# TUGAS YANG DIBERIKAN 1
Tuliskan semua nama wilayah (kota, provinsi, kelurahan, dan kampung) yang disebut dalam berita konflik lahan Sukahaji.
# TUGAS YANG DIBERIKAN 2
Teruskan berita konflik lahan Sukahaji mulai dari kalimat terakhirnya.

Gubernur Jabar Turun Tangan! Konflik Lahan Sukahaji Bandung, Warga Siap Pindah Tapi…

- Redaksi

Selasa, 15 April 2025

facebook twitter whatsapp telegram line copy

URL berhasil dicopy

facebook icon twitter icon whatsapp icon telegram icon line icon copy

URL berhasil dicopy

Tangkapan Layar saat Warga Sukahaji menggelar aksi demo di ATR/BPN Kantah Kota Bandung

Tangkapan Layar saat Warga Sukahaji menggelar aksi demo di ATR/BPN Kantah Kota Bandung

Bandung, Mevin.ID  – Aroma konflik agraria kembali menyengat Kota Bandung. Ribuan warga Kampung Pasir Koja, Kelurahan Sukahaji, kini hidup dalam ketidakpastian. Lahan yang mereka tempati selama puluhan tahun tiba-tiba diklaim sebagai milik perusahaan swasta.

Namun situasi berubah ketika Gubernur Jawa Barat Dedi Mulyadi turun langsung ke lokasi. Dalam unggahan Instagram pribadinya, Dedi menyebut sudah berada di tengah-tengah warga Sukahaji, Selasa (15/4/2025), dan siap menjadi penengah konflik yang makin pelik.

“Saya sudah berada di Kampung Pasir Koja. Ini warga mendiami tanah milik perusahaan PT. Sakura di antaranya,” tulis Dedi dalam videonya.

Konflik ini mencuat usai muncul klaim dari PT Sakura, yang menyebut tanah itu akan digunakan kembali oleh perusahaan.

Merasa terancam, warga meminta Gubernur turun tangan. Dedi pun menawarkan solusi: mempertemukan warga dan perusahaan, dengan dirinya sebagai fasilitator.

“Kalau pemilik sertifikat memang benar PT. Sakura, ayo datang ke sini. Biar warga dengar langsung. Kalau memang warga harus pindah, bisa dinegosiasikan dengan cara yang manusiawi,” tegasnya.

Menariknya, beberapa warga menyatakan siap pindah asal ada kejelasan dan bantuan kontrakan. Tapi benarkah segampang itu?

 

Lihat postingan ini di Instagram

 

Sebuah kiriman dibagikan oleh Kang Dedi Mulyadi (@dedimulyadi71)

Pemkot Angkat Suara: Kalau Tak Punya Surat, Harus Pindah

Wali Kota Bandung Muhammad Farhan turut buka suara. Dalam pernyataannya, Farhan menegaskan bahwa warga yang tidak memiliki alas hak alias bukti kepemilikan tanah, mau tak mau harus hengkang.

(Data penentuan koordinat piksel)
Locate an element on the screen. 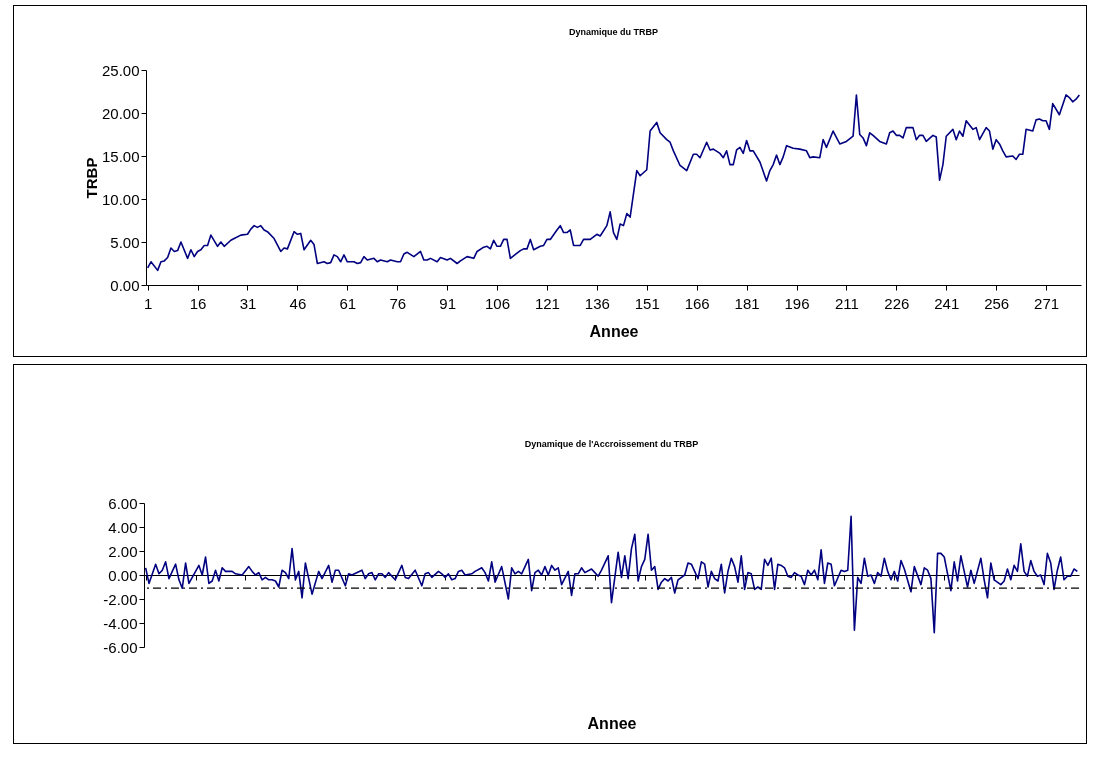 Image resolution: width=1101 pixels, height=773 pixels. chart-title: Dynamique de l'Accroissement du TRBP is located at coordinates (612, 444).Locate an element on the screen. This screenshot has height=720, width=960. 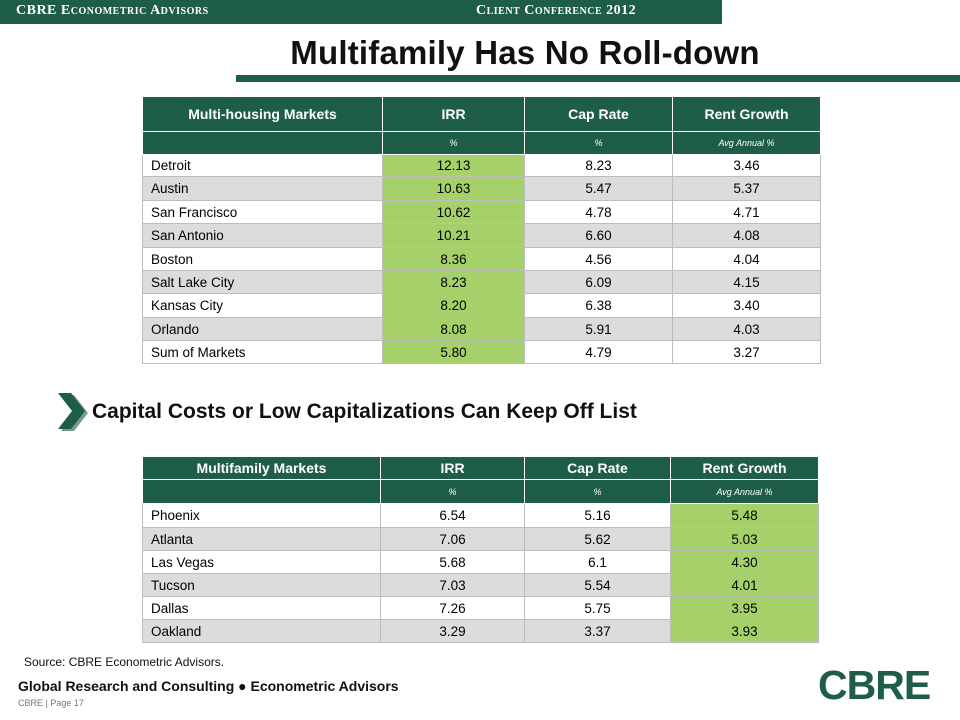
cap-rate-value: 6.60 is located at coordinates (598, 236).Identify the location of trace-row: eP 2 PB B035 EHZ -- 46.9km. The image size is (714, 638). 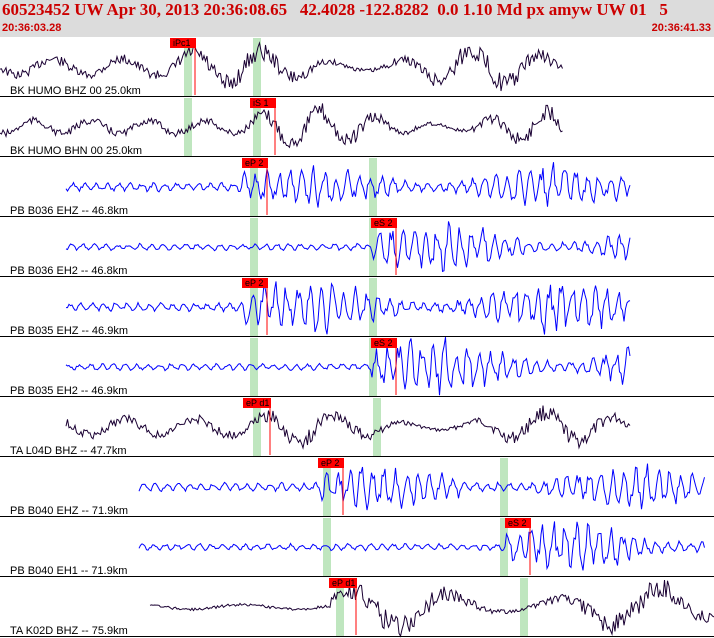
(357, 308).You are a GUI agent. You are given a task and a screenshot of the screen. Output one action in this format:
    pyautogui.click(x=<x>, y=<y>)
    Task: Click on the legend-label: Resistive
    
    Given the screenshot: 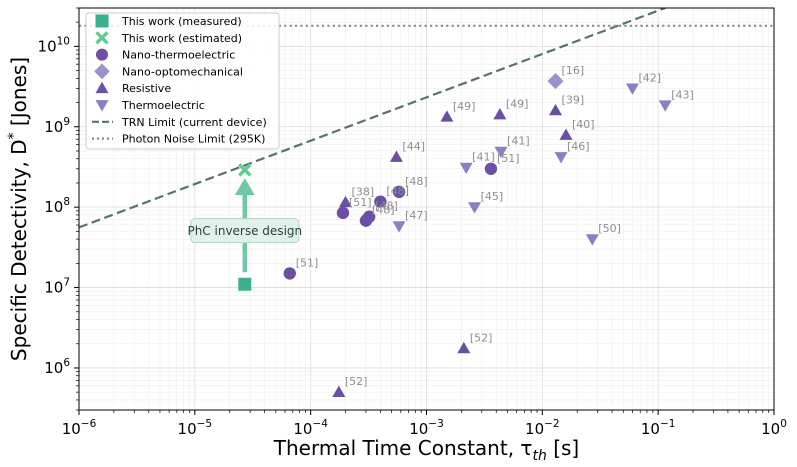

# HASIL LATIHAN 1
Kota Bandung, Jawa Barat, Kelurahan Sukahaji, Kampung Pasir Koja

# HASIL LATIHAN 2
“Kalau enggak punya surat, dan surat sah ada di orang lain, ya harus pindah. Tapi tenang, akan kami beri uang kerohiman untuk sewa kontrakan,” katanya, Senin (14/4).

Farhan juga menyebut kemungkinan relokasi warga ke rumah susun (rusunawa), meski tidak bisa secepat itu. Solusi ini disebut masih menunggu proses administrasi dan ketersediaan unit.

Di Balik Sengketa: Bertahun-Tahun Tinggal, Kini Disebut Menyerobot

Konflik ini bukan cerita baru. Warga di RW 01, 02, 03, dan 04 Sukahaji telah tinggal di tanah garapan itu sejak puluhan tahun lalu.

Pada 2009, lahan mereka mulai diklaim oleh dua orang: Junus Jen Suherman dan Juliana Kusnandar. Sejak saat itu, tekanan terus datang, dari intimidasi hingga iming-iming “uang kerohiman”.

“Tahun 2011, kami ditawari Rp750 ribu per KK buat pindah. Tapi warga menolak,” ungkap Warsidi, tokoh warga dan penggerak Forum Warga Sukahaji Melawan.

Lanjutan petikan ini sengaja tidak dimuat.